By Madeleine White, educationalist, writer and Head of Strategic Partnerships, Whizz Education.
Last month saw the US Ambassador Fund offering grants from $200k to £2 million in order to find “creative and effective approaches to promote reconciliation and stability in Iraq and to improve the institutional capacity”. Other events include next month’s signing of a five year Education Strategy in Kurdistan and a newly stated desire by members of the Global Banking Alliance for Women to create sustainable finance initiatives in the region. The driving force behind these initiatives is both internal and external with powerful Iraqi voices leveraging global ideas and influence. With this in mind, I thought it would be worth examining the role of the diaspora, looking particularly how the creation of a ‘cyber’ environment, created by focused access to the internet, could create a shared forum which links the voice, skills and experience of Iraqi born global citizen into regional development needs.
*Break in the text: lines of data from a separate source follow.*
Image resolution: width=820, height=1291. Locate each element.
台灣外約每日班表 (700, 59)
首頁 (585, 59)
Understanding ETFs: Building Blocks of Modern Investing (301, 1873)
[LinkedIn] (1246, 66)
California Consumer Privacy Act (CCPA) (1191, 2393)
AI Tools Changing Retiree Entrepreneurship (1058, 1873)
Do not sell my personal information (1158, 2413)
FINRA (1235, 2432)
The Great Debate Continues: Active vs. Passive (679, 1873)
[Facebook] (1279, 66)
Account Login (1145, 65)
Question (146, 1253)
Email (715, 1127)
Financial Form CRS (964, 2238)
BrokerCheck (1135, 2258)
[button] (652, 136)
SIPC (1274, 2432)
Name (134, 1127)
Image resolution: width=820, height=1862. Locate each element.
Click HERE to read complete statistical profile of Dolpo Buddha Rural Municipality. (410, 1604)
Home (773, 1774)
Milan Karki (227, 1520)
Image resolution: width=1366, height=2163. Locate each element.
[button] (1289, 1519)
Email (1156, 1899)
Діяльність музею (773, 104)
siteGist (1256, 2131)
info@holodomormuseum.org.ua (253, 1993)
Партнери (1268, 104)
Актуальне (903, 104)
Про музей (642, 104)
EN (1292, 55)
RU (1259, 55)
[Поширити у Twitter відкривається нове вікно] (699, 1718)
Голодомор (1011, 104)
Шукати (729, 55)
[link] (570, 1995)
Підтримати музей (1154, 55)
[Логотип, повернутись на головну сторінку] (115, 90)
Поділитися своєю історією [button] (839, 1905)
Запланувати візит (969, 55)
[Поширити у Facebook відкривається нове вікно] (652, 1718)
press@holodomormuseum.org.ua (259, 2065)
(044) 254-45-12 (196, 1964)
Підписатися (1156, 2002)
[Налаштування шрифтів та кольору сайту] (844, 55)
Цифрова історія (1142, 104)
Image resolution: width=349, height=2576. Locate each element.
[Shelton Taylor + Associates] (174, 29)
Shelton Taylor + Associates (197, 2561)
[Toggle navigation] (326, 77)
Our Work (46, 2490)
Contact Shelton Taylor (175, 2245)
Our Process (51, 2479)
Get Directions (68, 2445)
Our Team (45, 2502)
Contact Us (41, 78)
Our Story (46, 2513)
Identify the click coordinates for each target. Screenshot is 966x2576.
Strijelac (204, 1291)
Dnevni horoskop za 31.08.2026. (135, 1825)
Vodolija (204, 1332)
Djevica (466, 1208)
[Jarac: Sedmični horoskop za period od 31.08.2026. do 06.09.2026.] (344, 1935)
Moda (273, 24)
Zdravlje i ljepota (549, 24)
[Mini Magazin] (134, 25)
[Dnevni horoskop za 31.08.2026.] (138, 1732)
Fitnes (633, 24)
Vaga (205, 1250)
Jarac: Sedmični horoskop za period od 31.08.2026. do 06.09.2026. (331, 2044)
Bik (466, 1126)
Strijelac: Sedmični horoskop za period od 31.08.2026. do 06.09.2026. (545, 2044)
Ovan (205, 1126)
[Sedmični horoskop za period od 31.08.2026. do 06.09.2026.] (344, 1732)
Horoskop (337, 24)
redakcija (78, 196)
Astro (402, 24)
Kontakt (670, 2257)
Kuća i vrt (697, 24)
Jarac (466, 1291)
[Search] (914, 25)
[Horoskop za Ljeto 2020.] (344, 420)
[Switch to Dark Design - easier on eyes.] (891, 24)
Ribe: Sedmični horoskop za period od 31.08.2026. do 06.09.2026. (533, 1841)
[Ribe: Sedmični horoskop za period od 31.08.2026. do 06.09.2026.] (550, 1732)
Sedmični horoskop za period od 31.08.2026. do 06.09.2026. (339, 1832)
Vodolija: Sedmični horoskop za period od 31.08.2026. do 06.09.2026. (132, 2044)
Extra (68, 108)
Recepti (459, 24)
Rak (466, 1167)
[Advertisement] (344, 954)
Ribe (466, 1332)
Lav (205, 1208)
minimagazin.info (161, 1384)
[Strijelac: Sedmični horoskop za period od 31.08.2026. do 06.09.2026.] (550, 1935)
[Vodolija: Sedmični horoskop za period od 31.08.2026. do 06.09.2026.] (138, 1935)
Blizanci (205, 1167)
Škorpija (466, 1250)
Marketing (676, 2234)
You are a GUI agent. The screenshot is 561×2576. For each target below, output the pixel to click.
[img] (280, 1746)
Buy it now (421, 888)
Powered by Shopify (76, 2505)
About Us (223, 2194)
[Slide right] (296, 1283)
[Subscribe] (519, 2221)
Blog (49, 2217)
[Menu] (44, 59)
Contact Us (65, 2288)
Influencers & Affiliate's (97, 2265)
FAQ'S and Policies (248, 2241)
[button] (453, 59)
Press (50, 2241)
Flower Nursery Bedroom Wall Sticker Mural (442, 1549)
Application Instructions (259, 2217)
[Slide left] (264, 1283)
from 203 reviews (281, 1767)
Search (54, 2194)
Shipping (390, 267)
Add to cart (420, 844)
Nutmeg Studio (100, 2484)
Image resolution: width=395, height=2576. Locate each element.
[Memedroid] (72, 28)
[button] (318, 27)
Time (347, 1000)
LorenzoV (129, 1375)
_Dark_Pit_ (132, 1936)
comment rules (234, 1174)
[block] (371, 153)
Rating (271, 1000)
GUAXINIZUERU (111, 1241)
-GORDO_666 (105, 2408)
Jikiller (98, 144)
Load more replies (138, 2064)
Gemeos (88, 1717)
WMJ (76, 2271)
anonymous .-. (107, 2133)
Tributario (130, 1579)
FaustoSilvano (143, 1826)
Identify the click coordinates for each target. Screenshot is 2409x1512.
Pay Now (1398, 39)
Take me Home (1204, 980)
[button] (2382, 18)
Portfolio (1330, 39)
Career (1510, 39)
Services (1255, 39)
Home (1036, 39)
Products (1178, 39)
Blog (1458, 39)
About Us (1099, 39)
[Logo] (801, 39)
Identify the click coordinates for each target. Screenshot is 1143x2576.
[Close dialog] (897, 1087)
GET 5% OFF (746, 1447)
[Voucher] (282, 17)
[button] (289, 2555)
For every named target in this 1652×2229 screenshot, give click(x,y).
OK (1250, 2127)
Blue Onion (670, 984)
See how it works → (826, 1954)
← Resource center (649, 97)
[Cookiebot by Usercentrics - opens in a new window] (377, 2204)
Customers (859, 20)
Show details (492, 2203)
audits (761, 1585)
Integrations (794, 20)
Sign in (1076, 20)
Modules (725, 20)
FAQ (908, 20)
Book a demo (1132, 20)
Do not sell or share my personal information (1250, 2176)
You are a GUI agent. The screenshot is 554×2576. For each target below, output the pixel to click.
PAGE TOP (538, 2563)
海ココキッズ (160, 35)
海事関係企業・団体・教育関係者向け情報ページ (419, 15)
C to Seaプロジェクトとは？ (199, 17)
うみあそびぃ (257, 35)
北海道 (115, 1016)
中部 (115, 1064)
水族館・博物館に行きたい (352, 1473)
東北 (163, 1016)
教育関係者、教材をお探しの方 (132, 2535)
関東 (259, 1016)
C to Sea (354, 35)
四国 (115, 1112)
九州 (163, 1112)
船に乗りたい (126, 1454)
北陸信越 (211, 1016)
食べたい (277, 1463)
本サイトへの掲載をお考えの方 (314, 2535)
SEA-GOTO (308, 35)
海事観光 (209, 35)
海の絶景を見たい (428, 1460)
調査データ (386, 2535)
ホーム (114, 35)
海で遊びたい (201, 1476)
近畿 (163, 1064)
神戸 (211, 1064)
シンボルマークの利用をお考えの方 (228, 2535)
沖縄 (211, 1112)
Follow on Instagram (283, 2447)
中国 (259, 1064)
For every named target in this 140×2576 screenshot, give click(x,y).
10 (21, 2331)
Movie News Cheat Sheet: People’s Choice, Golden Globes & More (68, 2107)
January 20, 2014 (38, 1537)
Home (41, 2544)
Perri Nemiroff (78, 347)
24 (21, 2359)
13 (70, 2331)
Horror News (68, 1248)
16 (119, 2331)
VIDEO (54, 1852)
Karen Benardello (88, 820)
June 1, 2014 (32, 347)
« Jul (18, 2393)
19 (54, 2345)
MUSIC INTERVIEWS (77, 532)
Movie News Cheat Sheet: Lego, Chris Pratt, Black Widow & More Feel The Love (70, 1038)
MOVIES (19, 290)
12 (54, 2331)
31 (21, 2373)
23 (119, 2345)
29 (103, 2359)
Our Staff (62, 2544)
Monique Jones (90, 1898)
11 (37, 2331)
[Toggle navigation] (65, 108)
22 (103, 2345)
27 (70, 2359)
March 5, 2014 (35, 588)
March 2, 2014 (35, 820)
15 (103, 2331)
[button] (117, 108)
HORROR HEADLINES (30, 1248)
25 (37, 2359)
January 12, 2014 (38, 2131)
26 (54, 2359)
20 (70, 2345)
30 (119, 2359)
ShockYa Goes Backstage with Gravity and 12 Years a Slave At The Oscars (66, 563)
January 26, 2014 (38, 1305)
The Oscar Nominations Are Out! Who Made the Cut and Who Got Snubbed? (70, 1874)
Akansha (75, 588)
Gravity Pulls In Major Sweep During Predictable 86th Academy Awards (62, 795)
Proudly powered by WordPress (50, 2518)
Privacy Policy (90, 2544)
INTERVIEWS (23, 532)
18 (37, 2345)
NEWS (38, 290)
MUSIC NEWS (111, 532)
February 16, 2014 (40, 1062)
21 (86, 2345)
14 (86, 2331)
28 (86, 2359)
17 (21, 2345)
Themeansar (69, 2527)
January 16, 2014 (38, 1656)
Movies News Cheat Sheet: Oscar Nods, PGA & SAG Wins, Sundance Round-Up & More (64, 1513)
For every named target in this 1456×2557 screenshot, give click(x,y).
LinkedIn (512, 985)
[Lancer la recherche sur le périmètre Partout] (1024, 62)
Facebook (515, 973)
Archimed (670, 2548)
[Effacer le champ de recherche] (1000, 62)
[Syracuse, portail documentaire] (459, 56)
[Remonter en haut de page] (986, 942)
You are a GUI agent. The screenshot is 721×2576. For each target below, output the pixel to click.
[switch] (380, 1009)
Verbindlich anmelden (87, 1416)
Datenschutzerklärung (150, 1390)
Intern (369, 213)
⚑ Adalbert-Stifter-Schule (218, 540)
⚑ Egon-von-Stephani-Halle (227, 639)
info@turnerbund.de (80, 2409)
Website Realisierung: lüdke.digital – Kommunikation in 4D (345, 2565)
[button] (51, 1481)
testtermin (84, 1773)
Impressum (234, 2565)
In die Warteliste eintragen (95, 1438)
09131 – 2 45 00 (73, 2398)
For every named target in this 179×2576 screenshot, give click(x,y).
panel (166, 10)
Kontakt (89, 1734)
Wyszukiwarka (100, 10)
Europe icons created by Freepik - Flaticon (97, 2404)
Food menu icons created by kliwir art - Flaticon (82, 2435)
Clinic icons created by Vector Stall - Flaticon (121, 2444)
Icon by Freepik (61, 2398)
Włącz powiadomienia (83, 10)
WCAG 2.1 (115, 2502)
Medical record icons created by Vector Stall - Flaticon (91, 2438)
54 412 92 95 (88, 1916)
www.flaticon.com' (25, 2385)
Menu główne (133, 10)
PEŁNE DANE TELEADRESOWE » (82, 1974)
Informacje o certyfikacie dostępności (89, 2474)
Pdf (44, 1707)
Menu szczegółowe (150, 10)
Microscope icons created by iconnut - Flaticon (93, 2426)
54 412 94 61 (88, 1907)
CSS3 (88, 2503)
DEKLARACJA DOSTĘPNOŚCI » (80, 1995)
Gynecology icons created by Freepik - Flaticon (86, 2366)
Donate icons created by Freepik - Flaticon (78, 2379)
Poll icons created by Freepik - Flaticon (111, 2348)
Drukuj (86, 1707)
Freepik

Estimates vary, but there are probably between four and five million Iraqi-born emigrants living in a wide range of countries. Wissal Al Allaq, translator and currently living in the UAE is one of these. She translated my presentation at the Global Education Forum in Dubai last week and, because I had referenced Iraq in my presentation, wanted to respond:
“What you said hurt my heart, deep inside. You rightly point out the genocide in Kurdistan was terrible, but Kurdistan is not the only part of Iraq that experienced atrocities. I want you to hear this too. I am an Iraqi Arab who grew up with shared lives and friendships, both Sunni and Shia. Sadly, yesterday’s friends are enemies now due to the sectarian divide, something we never experienced in the past. To me, what is happening between Sunnis and Shias is another form of genocide.
“I don’t have a home because home is where you feel a sense of belonging. I’ve been in the UAE for the last 15 years. The irony is that most people here will eventually head home, while I can’t. I am still looking for that home of my heart and don’t know where to find it. I feel I’m stuck at a train station where I see people off and welcome new visitors – whilst never myself being able to board the train that will take me home.”